Basically the entire evaluation of what Isabella can bring on the field seems like wishful thinking with little evidence since he was drafted, right?
“Isabella brings an electrifying element to the team. He is a threat to score from anywhere on the field.”
“there may come a point when Coach Kingsbury can no longer keep Isabella on the bench”
I just haven’t seen any hint of this playing out in the NFL at all, it seems like total projection from his college days so far.
Yes, he’s behind talented and/or established players and yes, it can take some time for young WRs to develop and break out onto the scene. But Isabella has barely flashed at all so far. He had one long TD and one other big play as a rookie, and that’s it. On 9 catches that might seem like a good rate of big plays, but teams don’t usually hide guys that they think can regularly make plays like that—they don’t design plays to get him the ball in space, don’t deploy packages meant to work him into the gameplan, they don’t use him in 4-wide situations which you’d think he’d feast off of under Kingsbury, at least not yet, and shouldn’t he be able to handle that as a 2nd-year player?
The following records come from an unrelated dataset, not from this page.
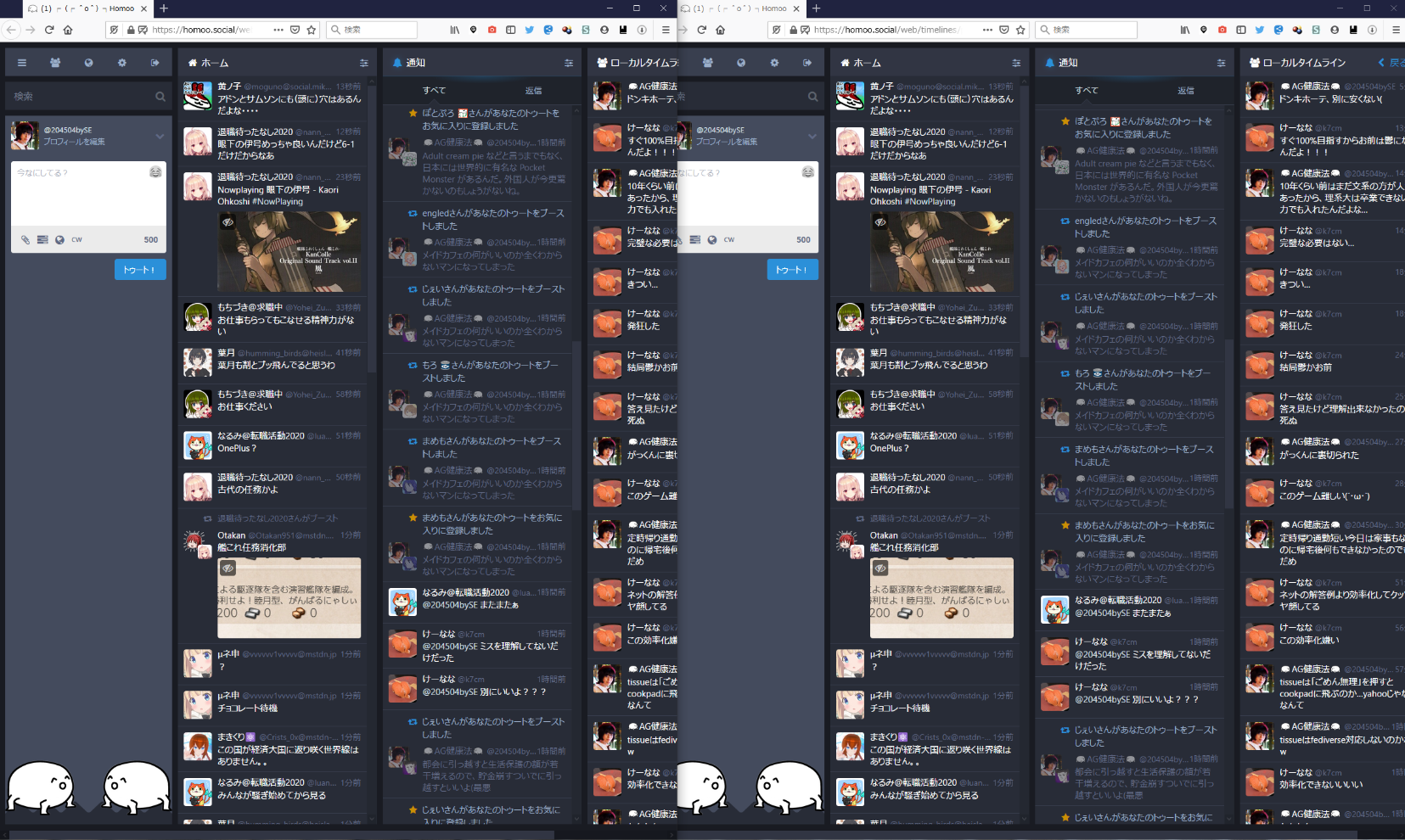Switch to 返信 tab in left window notifications

(533, 91)
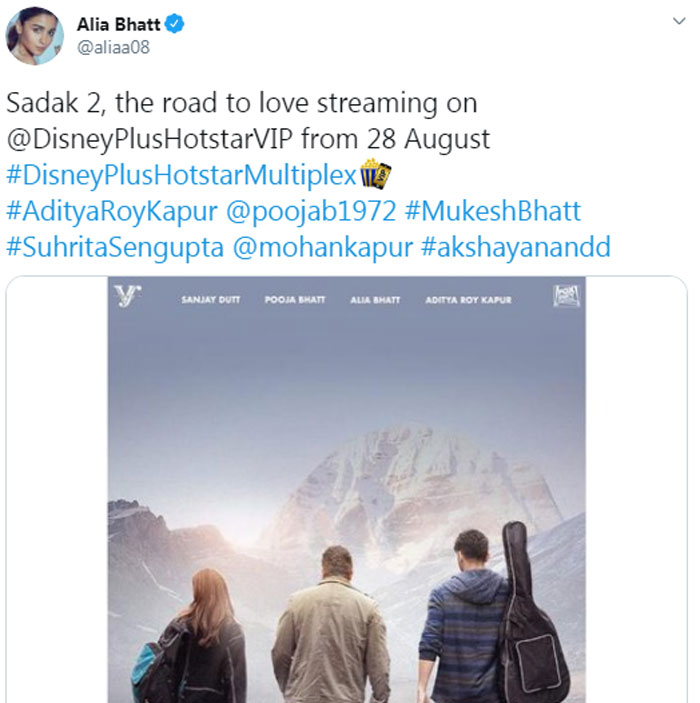Click the Aditya Roy Kapur poster credit
The width and height of the screenshot is (700, 703).
[x=468, y=300]
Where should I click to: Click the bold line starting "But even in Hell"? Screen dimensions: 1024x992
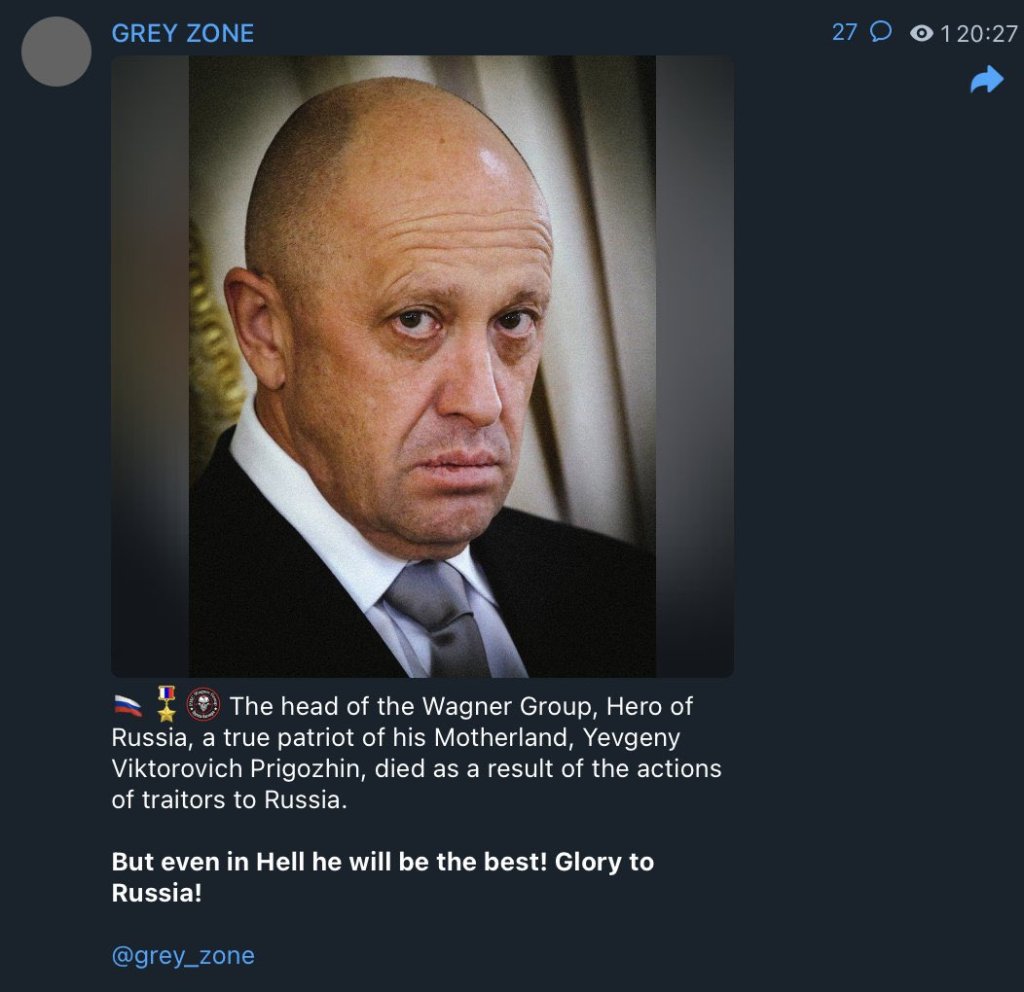click(x=382, y=862)
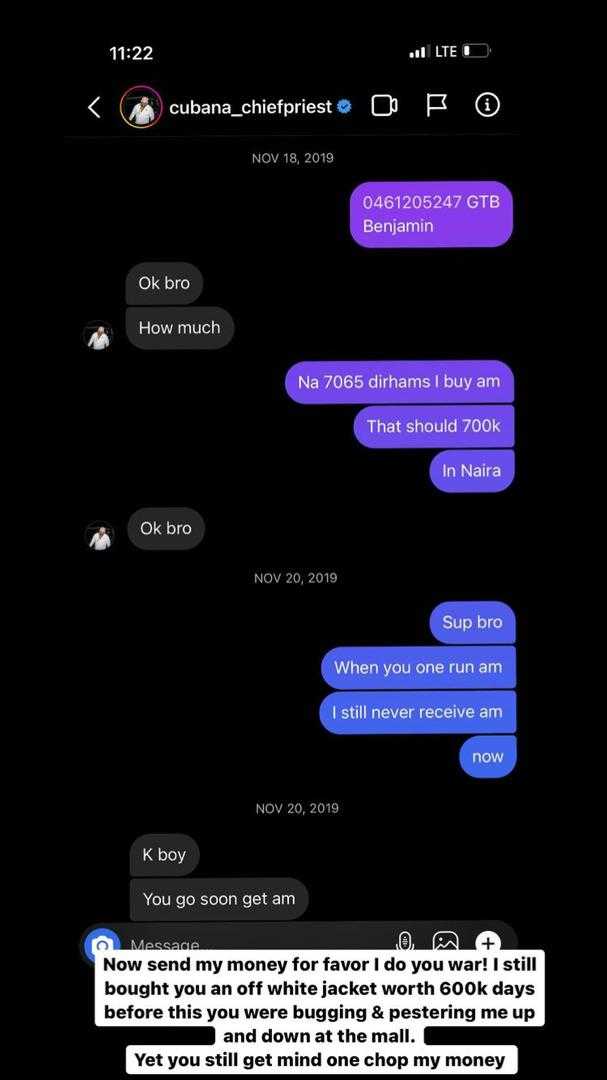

It just seems to me like he’s been a supreme disappointment so far, but you talked about his talent and ability to effect an NFL offense in the most optimistic and inevitable of terms, as if the rookie draft where he was taken just happened and we haven’t seen him struggle for his entire career so far.
I think it’s good to have pet project guys like this who clearly have some potential and maybe more importantly, pedigree—John Ross is another one, who actually flashed way more in way less possible games due to injury. But it can’t be all rainbows and best case outcomes when talking about the player’s future, when so little has been showcased by the player—these NFL teams are invested in their young explosive players as well and have a vested interest in seeing that pedigree paid off, and yet here we are. That’s gotta be a red flag.